ブログという方法を使った情報発信自体はまだまだいろんな可能性があって、これからも新しいブロガーが参入してきたり、新しい手段で情報発信するブロガーが現れると思うが、ブログを情報発信場所として考えるとそろそろユーザー数が飽和しつつあるのではないか、というのは薄々感じている部分だったりする。

若年齢層における携帯ネットの高い普及率や、SNSユーザーの増加、twitterのような緩いコミュニケーションの増加を見ていると、ブログほど重くなく、気軽に情報発信でき、身近な繋がりを実感できるような場所を求めている人が多く、そういう方向へとユーザーが流れているんじゃないだろうか。


ブログの使い方は人それぞれでいろんな使い方があるが、ある程度以上の読者がつくようなブログの使い方、単なる日記程度ではなく、有用な情報発信だったり、読ませる文章だったりを提供する人の割合ってのは、いくらネットの普及で情報発信が簡単になってきたとはいえ、そう簡単に増えない。実際、自分の知人の中でホームページやブログで情報発信している人、ってのはかなり少なくないだろうか? 感覚的には、数十人に一人くらいだと感じている。

ある程度PCを使いこなせる30代以下な私の周りでそうなんだから、全年齢層で考えたら100人に一人、日本人が1億2千万人だとしたら120万人くらい、と考えると、実際のブログ利用者の数と結構あっている気がする。(実際はブログ利用者が800万人以上と報告されていたように思うが、開設したもののそのまま放置なんて人も大量にいる)

ブログアクティブユーザー数ランキング(2007年9月版)」における毎月のアクティブブログユーザー数もだいたい200万人前後で推移している。



今は携帯でのネット利用とPCでのネット利用というのは大きな断絶があるが、今後これがどう変化していくかは興味深いところ。このまま別な場所として進んでいくのか、どこかで融合するのか。

携帯は携帯端末に適した見せ方があるとは思うが(狭い画面での情報)、一方でiPod touch上のsafariを使っていると、PCでのネットをそのまま使うことも十分可能なんじゃないかとも思える。

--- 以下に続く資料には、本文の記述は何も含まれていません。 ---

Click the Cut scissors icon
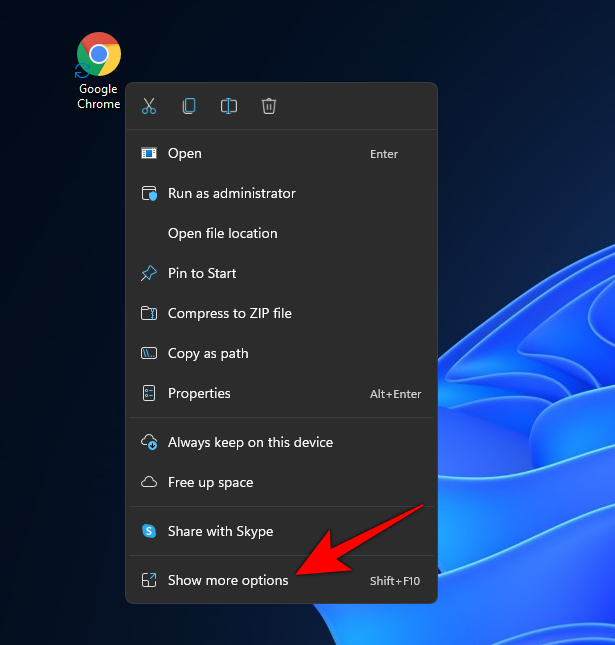This screenshot has width=615, height=645. 149,106
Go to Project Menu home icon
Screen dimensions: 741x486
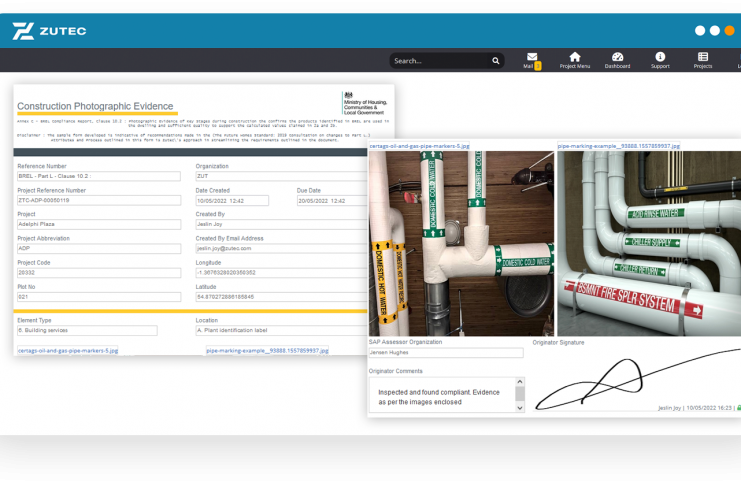574,57
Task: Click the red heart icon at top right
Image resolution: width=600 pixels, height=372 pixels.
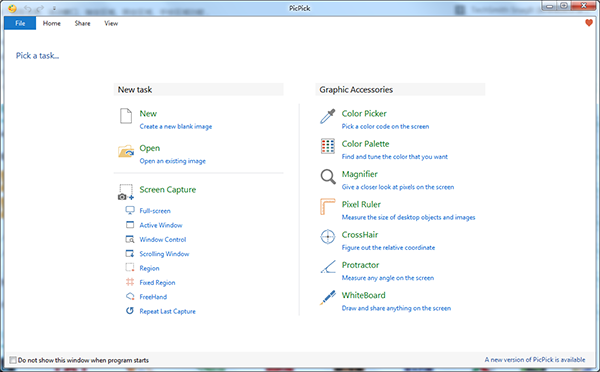Action: [x=589, y=23]
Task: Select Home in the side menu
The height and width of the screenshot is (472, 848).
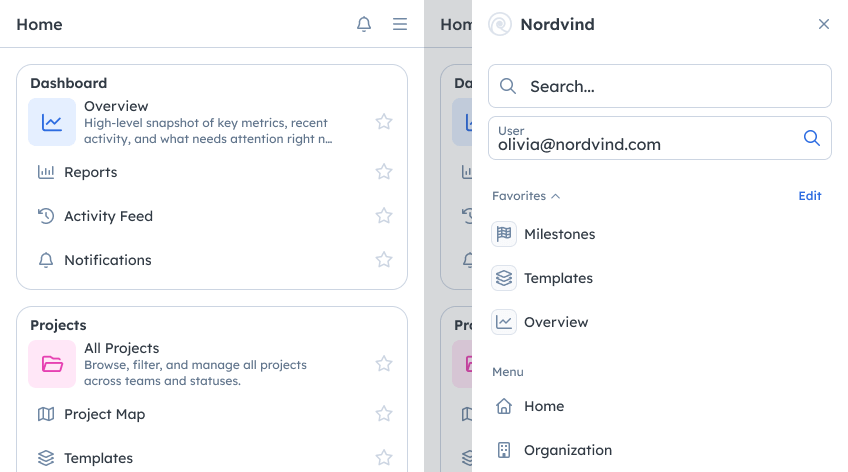Action: [x=544, y=406]
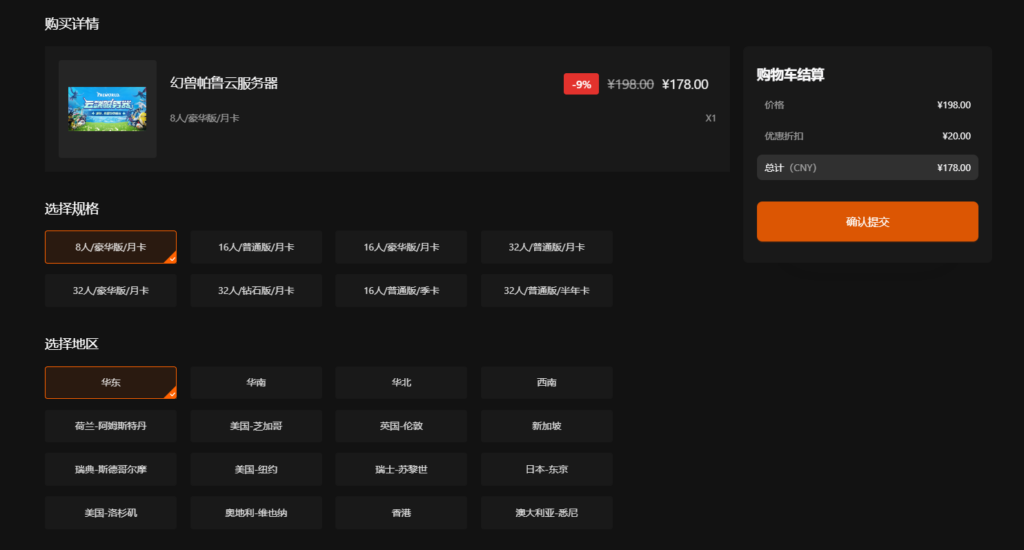Viewport: 1024px width, 550px height.
Task: Choose the 16人/普通版/月卡 plan
Action: pos(256,247)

最近GoogleOpenSocialのというSNSのプラットフォームを発表して話題になったけれども、これはSNSのオープン化にとって大きなターニングポイントとなる可能性がある。世の中のすべてのデータを可視化し、検索可能にしていくのがGoogleのミッションだが、SNSをオープン化し、人間関係情報やコンテンツを異なるSNS間で共有できるOpenSocialの仕組みは、このミッションを補強するものとなる。それは同時に、オープンな言論空間をSNS世界の中に作り出す可能性を生み出す。

 そう考えると、ブログというプラットフォームが徐々に衰退し、SNSに移っていく可能性は十分に考えられる。特に現在のブログのプラットフォームは、コメント欄のノイズを排除しにくい構造になっており、この問題がブログからSNSへの移行を促すことになるかもしれない。しかしこの方向への進化は、まだこれからだ。

ブログとSNSの両方を使っていると、どうしてもオープンなブログの方が使い心地がよくて、そっちの利用が多くなってしまった。人によってはクローズドなSNSの方が居心地がよいと感じる人も多いだろうし、両方をうまく使い分けている人もいるだろう。

オープンなブログは、大量のスパムコメント、スパムトラックバックだったり、内容によっては多くの批判を浴びてしまったりなんてことがあって、ある程度の強さを持っている人でないと続けにくい状況になってきてしまってたりする。

一方のSNSはスパムは少ないし、批判も構造上ブログよりは少ないが、過度の馴れ合い文化に疲れてしまう人がいたり、私のように閉じられてる世界であまり情報発信の面白みを感じないというのがあるが、オープン化されることでそういう状況が変化することも十分考えられる。


個々のユーザーアカウントで各種サービスが連携されているはてななどは、はてな村と揶揄されるような状況ってのがオープンSNSに近い雰囲気を持っているのではないだろうか。良くも悪くも独特な雰囲気はある。



携帯でネットをする感覚(知人と他愛もない内容のやりとりをマメに行う)ってのと、今年になって流行っているTwitterの感覚(知人+周りの人々と他愛もない内容のやりとりをマメに行う)がかなり似通っていて、Twitterの方はモバイルサイトやモバトゥイッターのようなサービスで携帯からも利用できることを見ていると、携帯でのネット利用もPCでのネット利用も、携帯側が進化すれば、いずれは同化してしまった方がいいのではないか、と思うが、そうなったらそうなったで携帯を利用してきた層とPCを利用してきた層との文化的な違いによる激しい衝突が起こりそうな気もしたり。異なる文化圏が交わると大きな衝突が生まれやすい。



できれば、ネット上は、文化の断絶がなく年齢に関わらず交流できる場になってほしい。